-- start of Document --

Name the ultimate puzzler from fiction. If you didn’t say Sherlock Holmes, then I need to read what you’re reading. In many depictions, Holmes seems to care about nothing other than the puzzles his cases pose. Beyond the twisty plots and endearing characters, Arthur Conan Doyle’s stories and the subsequent screen adaptations excel at clever mechanisms and deductions. This week you’ll slip into Sherlock’s deerstalker and solve two whodunits. These are a little more open to interpretation than our typical puzzles here, but that’s the nature of detective work. Both have intended solutions—the simpler the better. Read carefully, gather clues, and crack the case. The game is afoot.

Did you miss last week’s puzzle? Check it out here, and find its solution at the bottom of today’s article. Be careful not to read too far ahead if you haven’t solved last week’s yet!

Puzzle #35: Whodunits

1. It was a bright Tuesday afternoon, and Sherlock and Watson approached the apartment building as the coroners hauled away the body. The Chief of Police, Henry Meanswell, approached the men and said: “I know you boys love a crime scene, but I’m afraid your services won’t be needed here. This is an open-and-shut case of suicide.”

“Do you mind indulging us with what you know took place here today?” replied Sherlock.

Meanswell glanced at his watch and sighed. “A man named Diddy Jump was found dead on the front lawn of his apartment building. It appears he jumped out of the window of his studio apartment. His landlord, a sweet old lady named Agatha, found him. She explained to us that Diddy’s wife recently left him and he’s had trouble coping—drinking to excess and causing a ruckus in the building. Poor lady seems shaken up by the whole ordeal.”

“Did you inspect his apartment?”

“Yep, Agatha used her master key to let us in about 20 minutes ago, and it was like a pit of despair in there. Pitch black, beer bottles everywhere, and a stale stench. As soon as we flicked on the light, we saw the suicide note on the bed. It said that he couldn’t continue on his path of self-destruction and he wanted to end it all. Very sad, really.”

“Sad indeed, I suspect we have foul play on our hands.”

Why does Sherlock suspect a murder?

2. [This one was inspired by a post on puzzling.stackexchange by user Puzzlees]

Sherlock didn’t flinch when he saw Mrs. Howe’s body dangling from her dining room rafters.

“This one’s gotta be a suicide,” pled Chief of Police, Henry Meanswell. “The only reason I haven’t already booked it is because of my mishap at last week’s crime scene. Sorry to call you here so late, but I figured I should let you take a look first.”

Sherlock inspected the noose around Mrs. Howe’s neck. “She’s wearing a wedding band. It’s always the husband.”

-- end of Document --
-- start of Record set --

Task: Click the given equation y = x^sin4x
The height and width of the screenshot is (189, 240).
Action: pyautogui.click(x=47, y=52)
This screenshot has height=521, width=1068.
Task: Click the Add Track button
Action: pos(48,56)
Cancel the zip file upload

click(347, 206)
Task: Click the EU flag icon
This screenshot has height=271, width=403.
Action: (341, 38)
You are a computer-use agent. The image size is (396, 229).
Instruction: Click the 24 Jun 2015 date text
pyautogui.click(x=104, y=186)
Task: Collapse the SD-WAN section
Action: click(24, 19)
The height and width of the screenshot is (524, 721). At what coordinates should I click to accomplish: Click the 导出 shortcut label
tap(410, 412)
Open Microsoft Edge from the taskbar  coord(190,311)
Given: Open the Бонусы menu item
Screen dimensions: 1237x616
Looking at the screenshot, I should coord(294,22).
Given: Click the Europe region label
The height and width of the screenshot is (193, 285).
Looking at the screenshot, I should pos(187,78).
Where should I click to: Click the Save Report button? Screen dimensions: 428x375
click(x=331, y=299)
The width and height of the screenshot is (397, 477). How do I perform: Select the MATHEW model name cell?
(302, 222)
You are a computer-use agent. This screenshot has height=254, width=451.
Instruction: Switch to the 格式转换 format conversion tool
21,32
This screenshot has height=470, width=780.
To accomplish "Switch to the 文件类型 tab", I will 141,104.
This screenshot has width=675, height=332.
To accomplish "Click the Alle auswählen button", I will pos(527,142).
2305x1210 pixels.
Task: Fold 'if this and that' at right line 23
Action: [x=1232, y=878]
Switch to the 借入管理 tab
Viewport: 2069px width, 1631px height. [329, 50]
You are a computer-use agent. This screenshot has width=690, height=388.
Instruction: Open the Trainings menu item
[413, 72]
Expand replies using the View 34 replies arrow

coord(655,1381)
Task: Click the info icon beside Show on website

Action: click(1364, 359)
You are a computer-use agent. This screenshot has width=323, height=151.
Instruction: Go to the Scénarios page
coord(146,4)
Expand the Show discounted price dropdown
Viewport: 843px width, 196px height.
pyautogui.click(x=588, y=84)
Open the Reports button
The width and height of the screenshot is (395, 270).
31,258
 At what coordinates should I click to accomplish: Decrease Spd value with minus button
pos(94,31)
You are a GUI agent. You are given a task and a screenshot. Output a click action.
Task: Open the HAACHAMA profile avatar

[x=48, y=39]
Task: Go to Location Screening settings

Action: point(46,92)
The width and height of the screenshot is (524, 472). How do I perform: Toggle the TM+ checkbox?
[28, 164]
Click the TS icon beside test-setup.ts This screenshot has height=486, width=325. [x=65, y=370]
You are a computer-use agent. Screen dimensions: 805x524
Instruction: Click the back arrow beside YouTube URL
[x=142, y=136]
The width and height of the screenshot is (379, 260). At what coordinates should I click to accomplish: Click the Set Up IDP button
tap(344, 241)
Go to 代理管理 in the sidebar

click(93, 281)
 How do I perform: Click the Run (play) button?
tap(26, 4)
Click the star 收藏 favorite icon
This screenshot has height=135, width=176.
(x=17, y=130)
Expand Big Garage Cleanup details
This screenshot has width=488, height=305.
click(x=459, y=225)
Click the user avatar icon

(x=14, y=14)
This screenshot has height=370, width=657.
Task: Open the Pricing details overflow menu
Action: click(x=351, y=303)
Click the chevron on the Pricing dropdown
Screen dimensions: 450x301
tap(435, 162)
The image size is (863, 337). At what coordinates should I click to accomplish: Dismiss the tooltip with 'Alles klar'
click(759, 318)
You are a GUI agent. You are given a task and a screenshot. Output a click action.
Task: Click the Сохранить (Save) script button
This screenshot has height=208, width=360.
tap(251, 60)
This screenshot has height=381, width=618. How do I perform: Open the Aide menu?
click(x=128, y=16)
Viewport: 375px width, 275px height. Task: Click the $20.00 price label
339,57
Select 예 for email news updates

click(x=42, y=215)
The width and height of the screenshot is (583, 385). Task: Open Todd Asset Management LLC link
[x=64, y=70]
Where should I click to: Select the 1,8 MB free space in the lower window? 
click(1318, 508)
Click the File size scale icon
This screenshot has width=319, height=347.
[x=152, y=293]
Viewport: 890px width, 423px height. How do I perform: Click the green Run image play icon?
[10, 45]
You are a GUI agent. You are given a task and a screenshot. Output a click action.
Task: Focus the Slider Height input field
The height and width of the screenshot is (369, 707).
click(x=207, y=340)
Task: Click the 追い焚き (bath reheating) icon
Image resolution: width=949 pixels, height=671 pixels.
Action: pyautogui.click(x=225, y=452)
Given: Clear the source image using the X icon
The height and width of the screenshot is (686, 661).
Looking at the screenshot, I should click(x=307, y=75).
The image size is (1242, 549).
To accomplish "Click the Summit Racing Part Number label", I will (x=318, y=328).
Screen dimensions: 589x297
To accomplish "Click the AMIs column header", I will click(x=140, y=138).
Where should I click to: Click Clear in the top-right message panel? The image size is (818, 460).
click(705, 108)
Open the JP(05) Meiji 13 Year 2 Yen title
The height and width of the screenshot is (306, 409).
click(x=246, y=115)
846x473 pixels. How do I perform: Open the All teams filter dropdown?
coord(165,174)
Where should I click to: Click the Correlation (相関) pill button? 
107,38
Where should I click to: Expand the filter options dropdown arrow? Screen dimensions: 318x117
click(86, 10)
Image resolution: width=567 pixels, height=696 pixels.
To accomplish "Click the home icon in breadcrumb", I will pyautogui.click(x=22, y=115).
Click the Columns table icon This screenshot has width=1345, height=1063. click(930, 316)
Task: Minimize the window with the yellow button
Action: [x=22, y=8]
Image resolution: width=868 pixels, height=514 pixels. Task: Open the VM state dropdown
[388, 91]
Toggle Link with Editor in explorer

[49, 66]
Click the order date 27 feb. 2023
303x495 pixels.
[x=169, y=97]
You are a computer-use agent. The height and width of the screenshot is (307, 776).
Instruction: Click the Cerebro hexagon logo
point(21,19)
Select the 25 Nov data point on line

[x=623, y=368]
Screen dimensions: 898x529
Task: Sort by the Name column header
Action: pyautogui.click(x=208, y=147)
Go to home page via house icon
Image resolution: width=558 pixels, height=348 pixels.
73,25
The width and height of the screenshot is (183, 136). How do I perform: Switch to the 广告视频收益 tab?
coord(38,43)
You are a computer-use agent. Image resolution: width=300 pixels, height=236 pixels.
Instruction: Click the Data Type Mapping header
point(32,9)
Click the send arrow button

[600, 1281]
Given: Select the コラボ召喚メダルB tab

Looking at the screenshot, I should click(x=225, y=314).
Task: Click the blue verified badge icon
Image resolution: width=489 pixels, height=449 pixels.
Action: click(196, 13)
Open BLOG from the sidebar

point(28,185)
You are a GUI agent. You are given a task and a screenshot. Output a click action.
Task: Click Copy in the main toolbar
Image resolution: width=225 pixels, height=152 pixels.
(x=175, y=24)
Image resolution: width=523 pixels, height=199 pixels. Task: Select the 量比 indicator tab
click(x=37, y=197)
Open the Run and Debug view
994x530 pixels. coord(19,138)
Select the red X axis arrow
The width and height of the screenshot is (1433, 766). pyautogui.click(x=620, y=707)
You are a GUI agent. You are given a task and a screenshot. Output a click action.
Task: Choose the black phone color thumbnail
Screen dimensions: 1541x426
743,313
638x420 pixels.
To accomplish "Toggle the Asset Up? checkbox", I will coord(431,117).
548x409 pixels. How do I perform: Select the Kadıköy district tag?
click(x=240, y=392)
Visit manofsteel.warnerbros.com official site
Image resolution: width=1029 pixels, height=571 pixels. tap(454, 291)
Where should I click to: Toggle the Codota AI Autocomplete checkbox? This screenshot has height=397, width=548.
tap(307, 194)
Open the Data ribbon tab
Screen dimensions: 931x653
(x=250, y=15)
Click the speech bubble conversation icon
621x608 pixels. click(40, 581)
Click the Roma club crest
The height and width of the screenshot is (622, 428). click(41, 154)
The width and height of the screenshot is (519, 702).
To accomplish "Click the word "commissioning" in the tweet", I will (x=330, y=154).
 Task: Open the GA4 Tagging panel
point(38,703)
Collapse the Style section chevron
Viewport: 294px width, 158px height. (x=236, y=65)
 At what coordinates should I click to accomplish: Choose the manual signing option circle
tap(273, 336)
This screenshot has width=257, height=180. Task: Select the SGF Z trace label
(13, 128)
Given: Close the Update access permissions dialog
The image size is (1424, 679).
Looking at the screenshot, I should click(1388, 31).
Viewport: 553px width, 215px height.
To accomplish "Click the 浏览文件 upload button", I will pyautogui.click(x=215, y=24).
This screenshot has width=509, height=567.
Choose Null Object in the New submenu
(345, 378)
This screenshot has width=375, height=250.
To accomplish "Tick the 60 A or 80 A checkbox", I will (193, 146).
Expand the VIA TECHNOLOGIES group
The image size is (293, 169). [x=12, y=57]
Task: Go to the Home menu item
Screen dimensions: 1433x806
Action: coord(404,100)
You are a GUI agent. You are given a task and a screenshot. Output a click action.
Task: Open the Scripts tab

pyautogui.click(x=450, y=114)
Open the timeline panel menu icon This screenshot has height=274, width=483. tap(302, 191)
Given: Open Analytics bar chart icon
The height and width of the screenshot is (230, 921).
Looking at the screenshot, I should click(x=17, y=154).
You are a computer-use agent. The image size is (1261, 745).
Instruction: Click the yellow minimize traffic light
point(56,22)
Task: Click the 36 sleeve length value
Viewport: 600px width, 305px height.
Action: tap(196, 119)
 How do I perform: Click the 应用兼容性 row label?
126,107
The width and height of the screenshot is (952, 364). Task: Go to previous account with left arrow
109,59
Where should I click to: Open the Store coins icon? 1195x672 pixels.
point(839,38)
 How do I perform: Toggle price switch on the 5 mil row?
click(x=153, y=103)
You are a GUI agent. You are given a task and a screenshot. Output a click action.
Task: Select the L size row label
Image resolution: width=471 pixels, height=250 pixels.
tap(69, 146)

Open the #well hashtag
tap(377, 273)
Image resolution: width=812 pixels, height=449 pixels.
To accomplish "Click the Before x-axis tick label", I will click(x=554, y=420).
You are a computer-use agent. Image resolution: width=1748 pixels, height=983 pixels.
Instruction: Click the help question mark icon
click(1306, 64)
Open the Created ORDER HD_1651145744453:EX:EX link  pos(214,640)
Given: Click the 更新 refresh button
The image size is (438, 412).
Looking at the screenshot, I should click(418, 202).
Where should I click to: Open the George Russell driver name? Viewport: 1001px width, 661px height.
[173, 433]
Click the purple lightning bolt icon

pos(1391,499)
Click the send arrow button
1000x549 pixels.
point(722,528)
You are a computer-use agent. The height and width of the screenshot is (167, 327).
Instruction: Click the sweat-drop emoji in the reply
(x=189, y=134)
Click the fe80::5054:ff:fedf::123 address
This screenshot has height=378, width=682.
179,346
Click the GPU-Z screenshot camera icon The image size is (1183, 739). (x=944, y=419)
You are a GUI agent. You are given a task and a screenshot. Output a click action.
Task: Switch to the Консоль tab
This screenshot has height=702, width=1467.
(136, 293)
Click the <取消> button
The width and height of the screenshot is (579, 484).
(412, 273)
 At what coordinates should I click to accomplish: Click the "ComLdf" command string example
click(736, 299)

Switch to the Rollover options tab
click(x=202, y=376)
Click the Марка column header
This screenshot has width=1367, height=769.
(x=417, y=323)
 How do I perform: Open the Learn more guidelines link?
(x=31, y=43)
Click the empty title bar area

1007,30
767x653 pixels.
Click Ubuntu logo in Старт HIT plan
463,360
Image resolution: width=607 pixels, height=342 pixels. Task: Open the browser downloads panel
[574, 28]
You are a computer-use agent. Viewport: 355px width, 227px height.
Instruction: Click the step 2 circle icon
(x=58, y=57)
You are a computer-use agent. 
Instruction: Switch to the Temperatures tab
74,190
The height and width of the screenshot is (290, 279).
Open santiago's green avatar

-- end of Record set --

### Aim of the task
Reproduce word for word the part of the Sherlock Holmes whodunit text starting with "Why does Sherlock" and going on through "dining room rafters.".

### Answer to this problem
Why does Sherlock suspect a murder?

2. [This one was inspired by a post on puzzling.stackexchange by user Puzzlees]

Sherlock didn’t flinch when he saw Mrs. Howe’s body dangling from her dining room rafters.